FWD vs. RWD vs. AWD: Rear-wheel drive

In a typical rear-wheel drive configuration (with the exception of mid- and rear- engine layouts), the engine is mounted in the front of the car, the transmission is fitted directly inline behind the engine, a driveshaft runs from the transmission to a rear axle, which in turn (so to speak) rotates the drive wheels.

It’s a more complex system, but it’s also more robust.

Dividing power transfer duties among the transmission, driveshaft and an axle enables each of those components to be designed to handle greater loads. Thus, your truly powerful cars (400 horsepower or greater) are typically either rear- or rear-biased all-wheel drive. The robustness of the rear-drive powertrain configuration lends itself more readily to the reliable conduction of that kind of power.


FWD vs. RWD vs. AWD: All-wheel drive

In an all-wheel drive system, the output of the engine is routed to all four wheels. In a front engine configuration, the method by which this is accomplished depends upon the type of drivetrain system it’s based on.

If it is a system biased toward front-drive, a transaxle is employed along with a prop shaft feeding the rear wheels. In a rear-drive dominant system, a secondary prop shaft usually runs forward from the center-mounted transmission to feed the front wheels.

Either way, as you can imagine, this is the most complex arrangement of all. It combines the mechanical aspects of both front- and rear- drive configurations. However, the payoff for this increased complexity is superior traction in almost any given situation.


FWD vs. RWD vs. AWD: Other Considerations

Front-drive cars often understeer because the front wheels are being asked to both propel the car and steer the car. Also in higher-powered applications, torque steer can be an issue with front-wheel drive because the application of excessive power tends to make the front wheels want to change direction.
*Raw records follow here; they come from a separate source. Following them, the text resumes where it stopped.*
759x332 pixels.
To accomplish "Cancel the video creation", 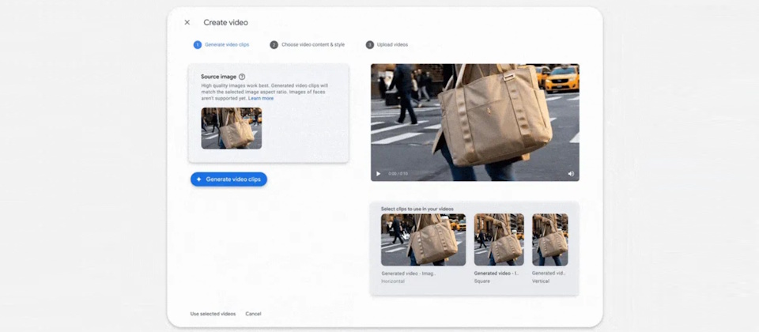I will [253, 314].
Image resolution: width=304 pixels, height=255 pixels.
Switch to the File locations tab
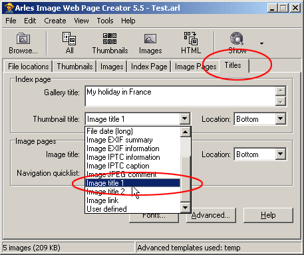tap(28, 67)
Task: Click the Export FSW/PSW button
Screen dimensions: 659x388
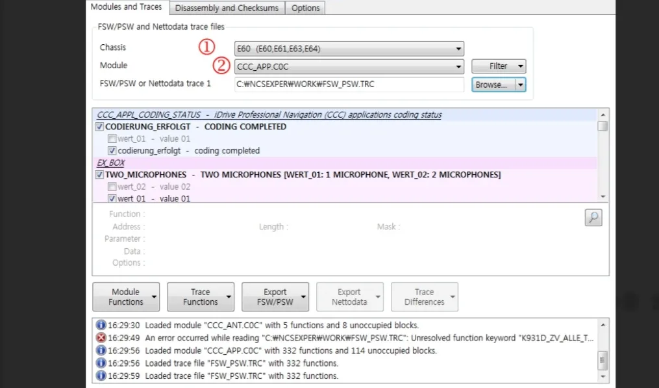Action: pos(275,296)
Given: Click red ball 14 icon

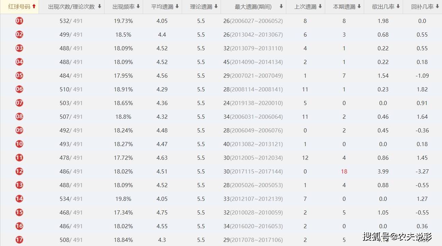Looking at the screenshot, I should pyautogui.click(x=19, y=199).
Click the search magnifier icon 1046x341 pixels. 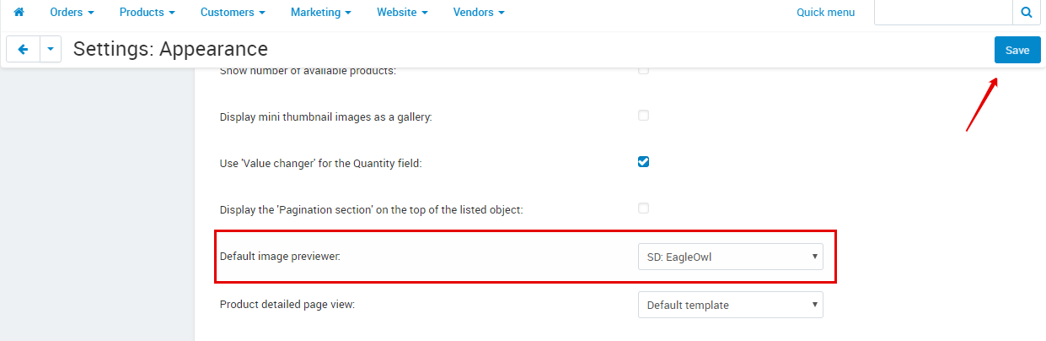click(x=1026, y=13)
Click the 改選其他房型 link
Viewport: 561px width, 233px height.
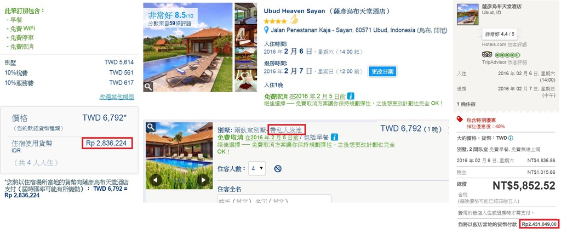tap(117, 97)

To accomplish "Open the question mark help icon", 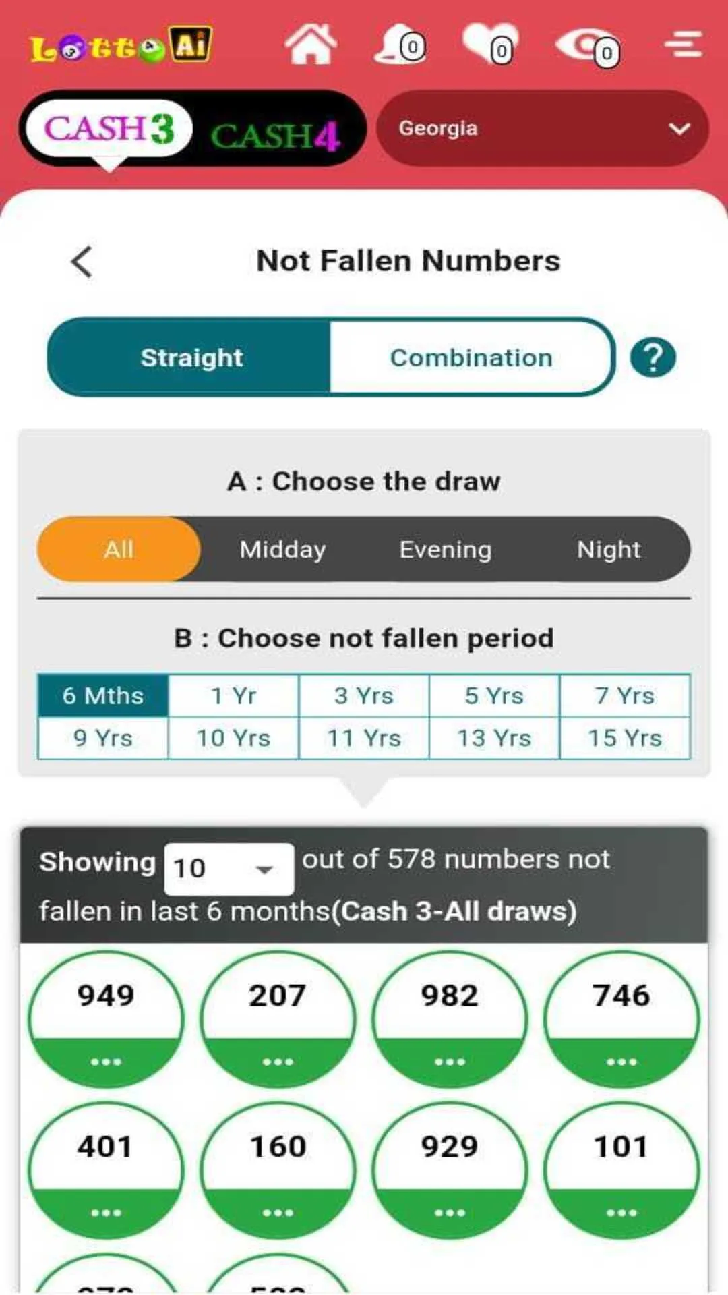I will tap(653, 357).
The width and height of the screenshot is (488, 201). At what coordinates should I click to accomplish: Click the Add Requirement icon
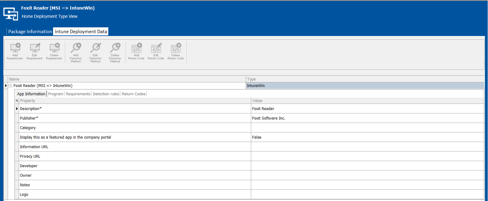pos(15,48)
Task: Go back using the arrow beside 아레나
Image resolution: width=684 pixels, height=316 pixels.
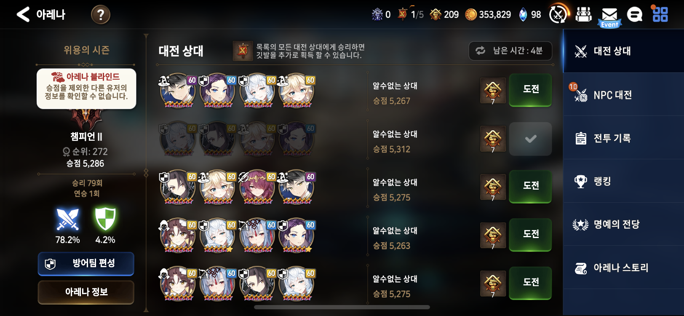Action: pos(23,14)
Rear-drive systems can be tricky to control on wet surfaces. Further, they eat into a lot of space that could be given over to passengers and cargo. They also tend to be heavier than front-drive systems, so fuel economy can be an issue too.

The primary drawback to all-wheel drive is weight. You’re basically fitting a drive system and a half to the car, so it’s going to weigh more. That extra hardware makes all-wheel drive cost more too.


FWD vs. RWD vs. AWD: Which Is Best?

If maximum space efficiency is what you’re after, along with superior fuel economy and arguably better traction on less than optimal road surfaces, front-wheel drive is the way to go. The system is lighter and more compact. Additionally, the engine and drivetrain are all concentrated over the driven wheels of the car, so that weight helps the car achieve better traction.

If maximum power, outstanding road feel and the ability to control the rear end of the car with the throttle are what you’re after, rear-drive is what you’re looking for. Also, it’s easier to transfer huge power to the rear wheels reliably because the RWD system can be more readily designed to deal with higher loads. Further, since the front wheels are freed of the need to propel the car, they can deliver better steering feel, which in the minds of many enthusiasts translates to more accuracy and quicker response.

If the need to get as much power to the ground in any given circumstance is your preference, then you’ll favor all wheel drive. In addition to serving a driver well in slippery conditions, this also presents an advantage in cornering on dry pavement. The all-wheel drive powertrain permits a driver to get on the throttle sooner coming out of corners, and in some cases stay on the throttle all the way through a corner as well. This is why Audi’s Quattro all-wheel drive cars tend to dominate racing.

Bottom line, each layout has advantages and disadvantages.

The best choice is largely predicated by where you live, how you like to drive, and what you’re looking to your car to do.